= Beginning of Section =

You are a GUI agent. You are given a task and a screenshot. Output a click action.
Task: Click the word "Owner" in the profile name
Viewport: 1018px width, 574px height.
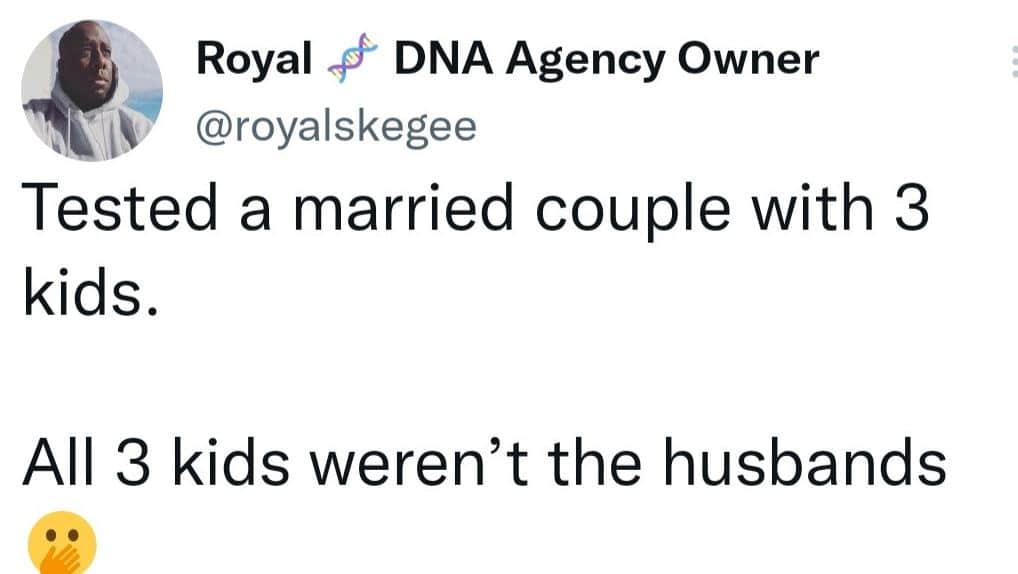click(748, 61)
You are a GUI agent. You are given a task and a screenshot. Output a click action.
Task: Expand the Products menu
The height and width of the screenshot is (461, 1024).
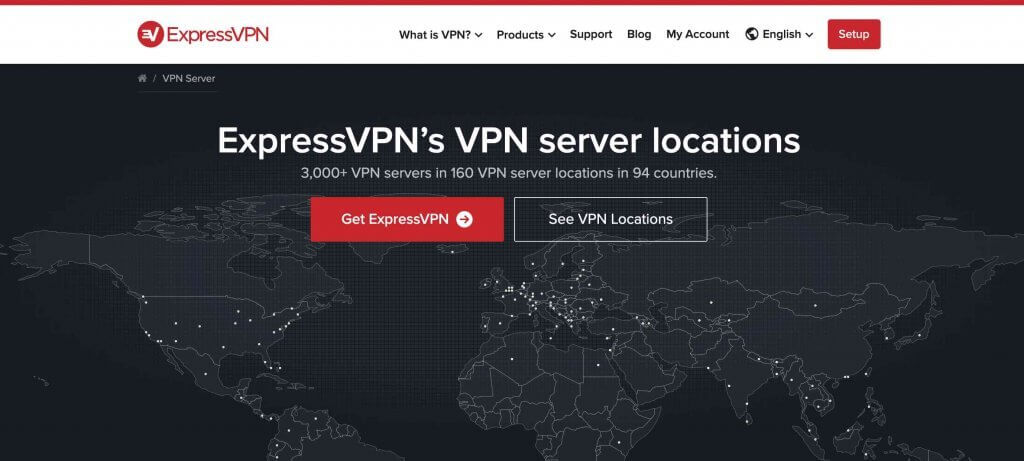526,35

= End of Section =

Task statement: Retype the listing exactly. Skip every picture.

Answer box:
You are a GUI agent. You are given a task and a screenshot. Output a click action.
Task: Click the word "Owner" in the profile name
Viewport: 1018px width, 574px height.
click(748, 61)
You are a GUI agent. You are given a task and a screenshot. Output a click action.
Task: Expand the Products menu
The height and width of the screenshot is (461, 1024).
526,35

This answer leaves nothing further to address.